Общественная и политическая дискуссия по поводу Светланы Алексиевич становится много более известной и интересной публике, чем содержание ее текстов. Писательница и сама не против представлять себя частью последовательной оппозиции режиму и, как следствие, жертвой этого режима. Даже положительные отзывы критиков и специалистов заставляют задуматься о том, как эти авторы осмысляли замысел Алексиевич и использованные ею средства. Читателю Алексиевич, добросовестно осваивающему жанр документальной прозы, «спотыкающемуся об текст», в понимании собственных реакций на этот текст не обойтись без посредника. Есть те, кто вестернизирует Алексиевич: Елена Гапова, которая вписывает послание текстов Алексиевич в экзистенциальную психологию и приходит ко вполне неолиберальному выводу о личной ответственности за принятие страданий. Есть те, кто признают силу ее книг через ощущение собственной силы: Анна Наринская, которая определяет свой опыт прочтения текстов Алексиевич как борьбу с автором, злоупотребляющим публицистическими клише. Те, чье признание Алексиевич кажется мне непосредственным (например, признание Наринской), призывают читать Алексиевич будто бы назло всем тем, кто переживает иллюзию утраты и считает, что у них украли прекрасное советское прошлое, то есть назло именно тем, кто отдал свои истории писательнице. Может быть, отчасти суды против Светланы Алексиевич, которые в начале 1990-х годов случились из-за Афганских дневников, встраиваются в эту логику взаимного «назло»? Только такой ход событий никак не вписывается в терапевтический катарсис, который должен был последовать за призывом читать новую лауреатку Нобеля.

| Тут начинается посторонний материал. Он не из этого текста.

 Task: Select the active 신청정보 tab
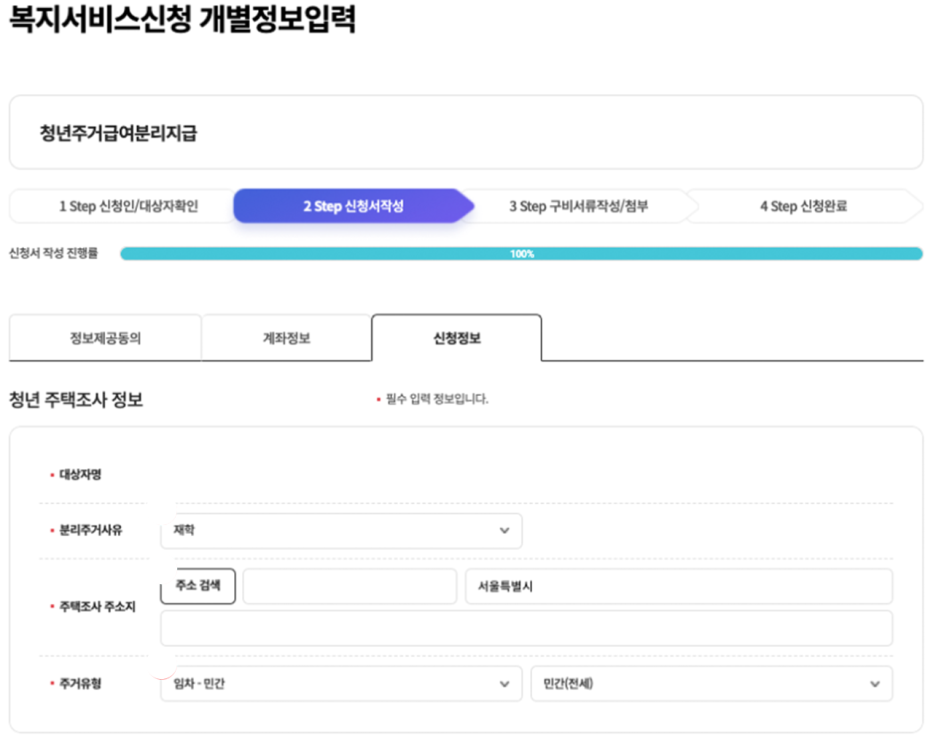click(x=457, y=337)
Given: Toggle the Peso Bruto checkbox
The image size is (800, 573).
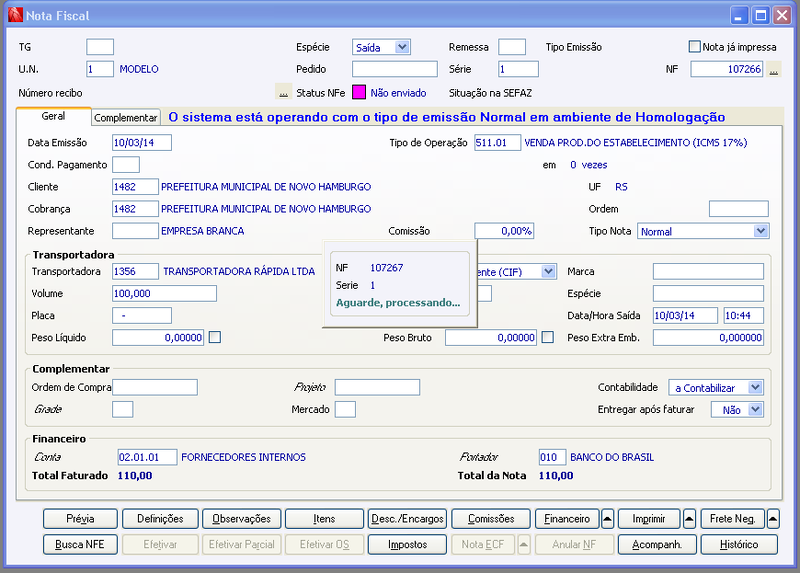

Я не помню обширных цитат и последовательного разбора текстов у тех, кто пропагандирует чтение книг Алексиевич, зато пространство социальных контекстов, которое образовалось в дискуссиях о ее книгах, разнообразно. И это заставляет распознавать в общественной реакции фрейм из сказки «Каша из топора» – топора событий, по определению Алексиевич, эпических, противостоящих, по логике писательницы, простой жизни. Проблема исторического на постсоветском пространстве, как тот самый топор, который только и делают, что «варят», превращая в предмет разного рода предпринимательской деятельности. Поэтому не стоит удивляться тому, что Алексиевич отделяет личное от авторского, когда, например, извиняется перед афганцем, подавшим на нее в суд за искажение его слов: «Как человек… Я попросила прощения за то, что причинила боль, за этот несовершенный мир, в котором часто невозможно даже пройти по улице, чтобы не задеть другого человека… Но, как писатель… Я не могу, не имею права просить прощения за свою книгу. За правду!». И в этой позиции легко распознать аутоиммунитет, присущий фанатикам – они преданно служат священному культу правды, но не верят тому, чего не могут понять, т.е. почти ничему. Психоналитик Шошана Фелман поставила перед собой цель найти способы учить свидетельству о травматическом опыте как неотъемлемой части культуры того, кто живет в посттравматическое время. Она пришла к выводу, что доступ к осмыслению травмы предполагает доступность множества культурных контекстов, потому что в таком случае фактом остается неоконченность травматического опыта. Так надежда на переход в лучшую жизнь за счет размораживания страдания предыдущих поколений – квинтэссенция писательской деятельности Алексиевич – остается небезопасным обманом.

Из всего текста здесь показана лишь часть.